Singapore stops crypto exchange due to dispute with K-pop group BTS


Singapores financial regulator has been reported to have been forced to suspend Bitget, a cryptocurrency exchange that is embroiled in a controversy with South Korea's biggest boyband, BTS.

Bitget has taken down the Monetary Authority Singapore logo on its website, the Guardian confirmed. Bitget still claims to have licenses that originate from Australia, Canada and the United States, according to its website.

According to an Financial Times report on Sunday, Bitget was suspended after it was involved in a highly-publicized controversy over the promotion of the cryptocurrency Army Coin that's named in honor of the BTS supporters, also called"the" BTS army.

On October 1, the website had been threatened with legal actions from the BTS Management Company, Hybe Corporation, for marketing Army Coin to traders using an unauthorised image of the band, and disseminating incorrect information that said the coin was created to benefit BTS and intended to increase the profits.

BTS set a record this year when they were named the global music artist of the year in 2020 by International Federation of the Phonographic Industry making them the first group to perform in a different language than English to be ranked first in the annual list.

In a statement made at this time Hybe declared that Army Coin did not have any connection to BTS and advised anyone who been impacted financially by Army Coin to file a report at the nearest police station.
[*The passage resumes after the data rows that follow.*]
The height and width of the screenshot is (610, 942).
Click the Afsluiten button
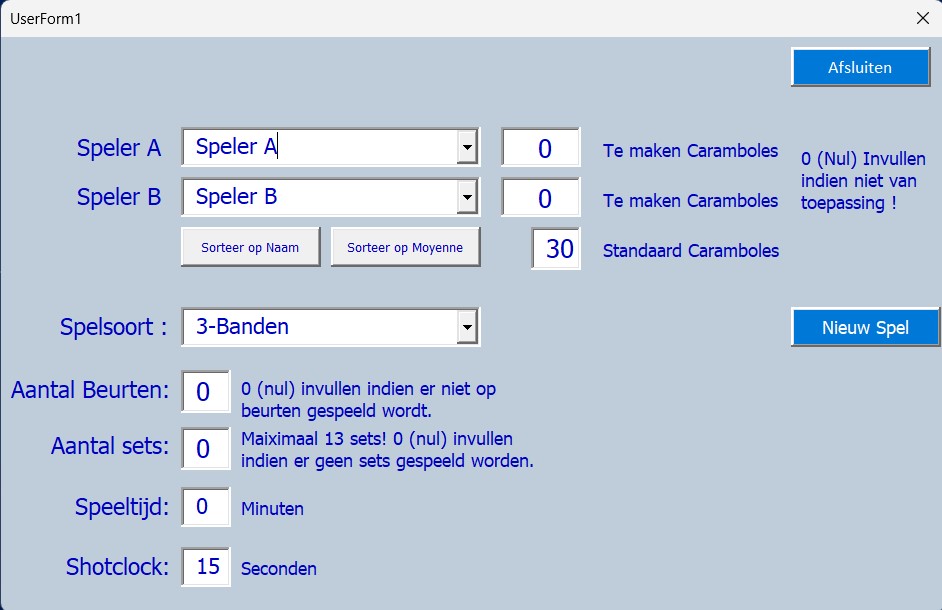(x=859, y=68)
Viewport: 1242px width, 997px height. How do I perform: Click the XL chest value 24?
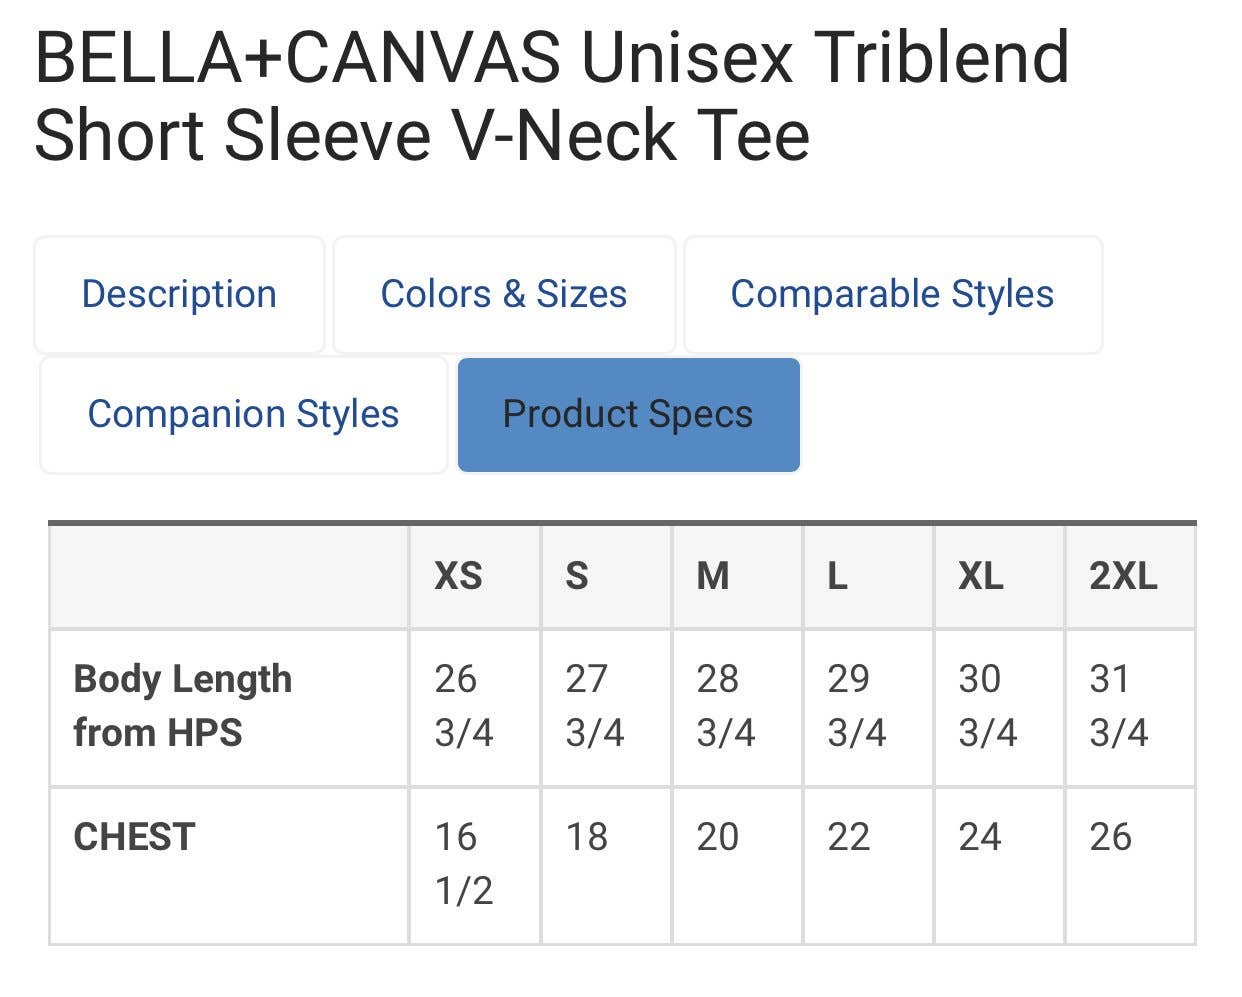[979, 837]
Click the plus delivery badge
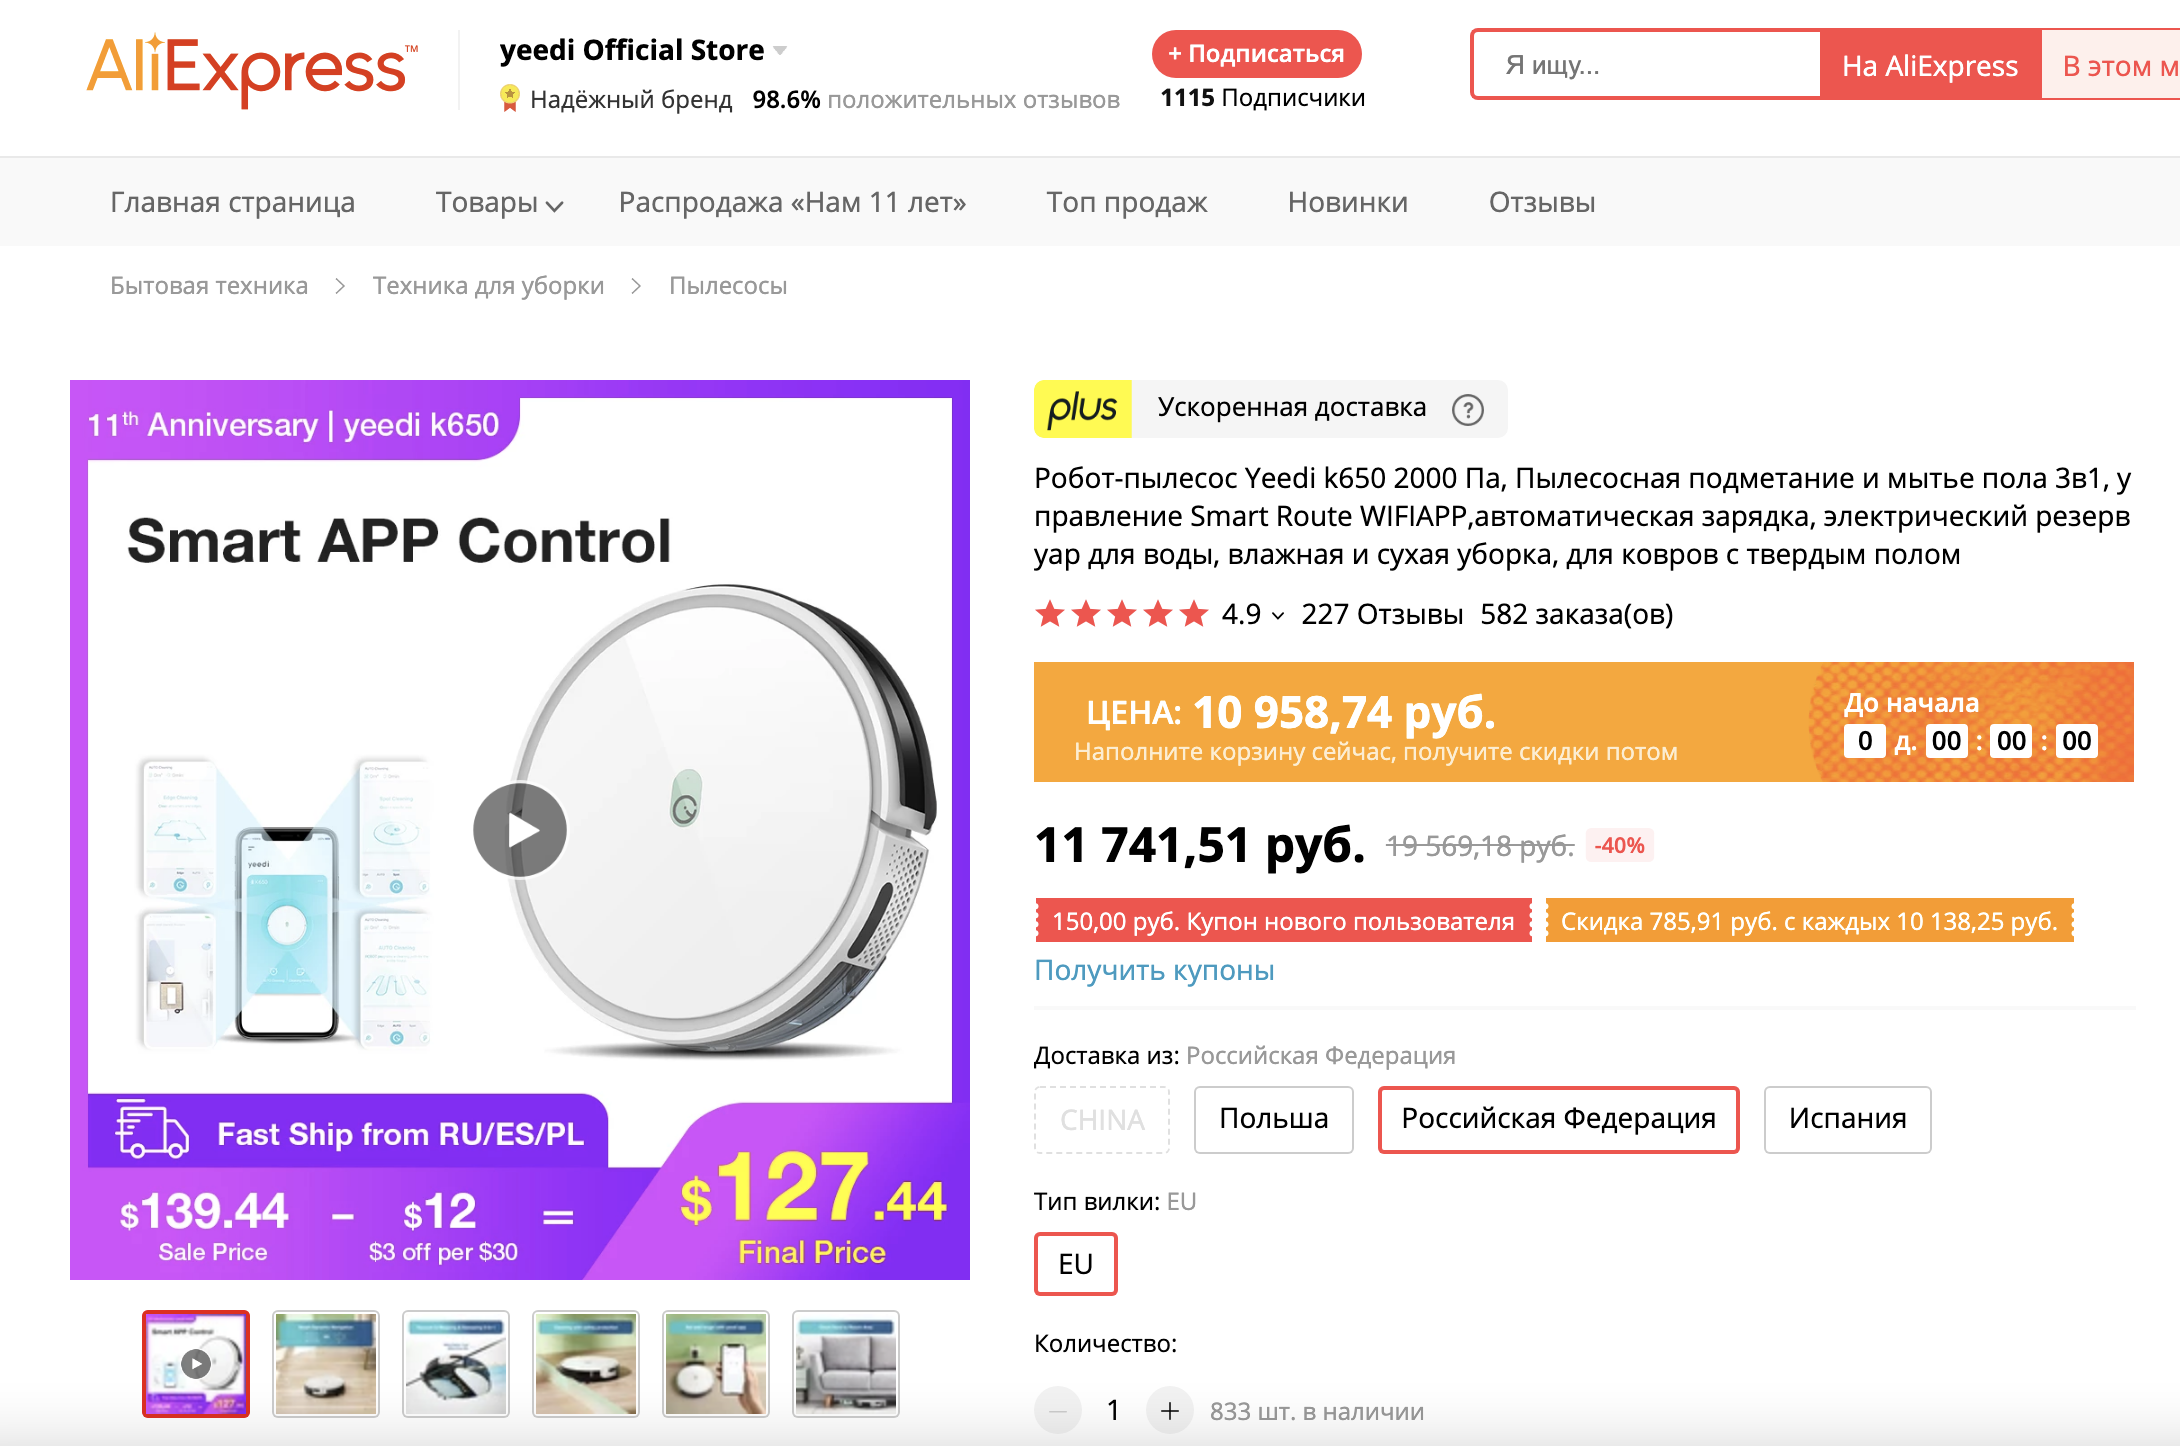Image resolution: width=2180 pixels, height=1446 pixels. [1082, 409]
We are currently looking into legal issues, such as the violation of an artist's portrait right, but without consulting with the company. If we find any violations, we will pursue all legal recourse against violations and infringements.

Established in Singapore in the year 2018, Bitget has a partnership with it's Italian soccer team Juventus it claims that they have over 1.5 million users across the globe. The company's website states that it was valued at over $1 billion (about PS760 million) in its most recent financing round.

The platform said that, as of November 30 the platform had 11,626 traders who were able to handle a 24 hour trading volume of $4 billion. It launched the first Turkish website on November 5.

The show demonstrates the transnational nature and complexity of digital currencies, and it comes in the context of how the Asian city state tries to become the world's most prominent digital currency center.

The Monetary Authority of Singapore (MAS) announced last month that it was introducing strict regulations for businesses that deal with cryptocurrency. 

When it comes to crypto-related activities they are fundamentally an investment in the future that has a shape which isn't clear at the moment, said Ravi Menon, the managing director of MAS during an interview on Bloomberg.

He said: If we don't to participate in this game, I believe is a risk of Singapore becoming a distant second. The advantage of getting in early to the game will give us an advantage, and be able to better comprehend the potential benefits as well as the potential dangers.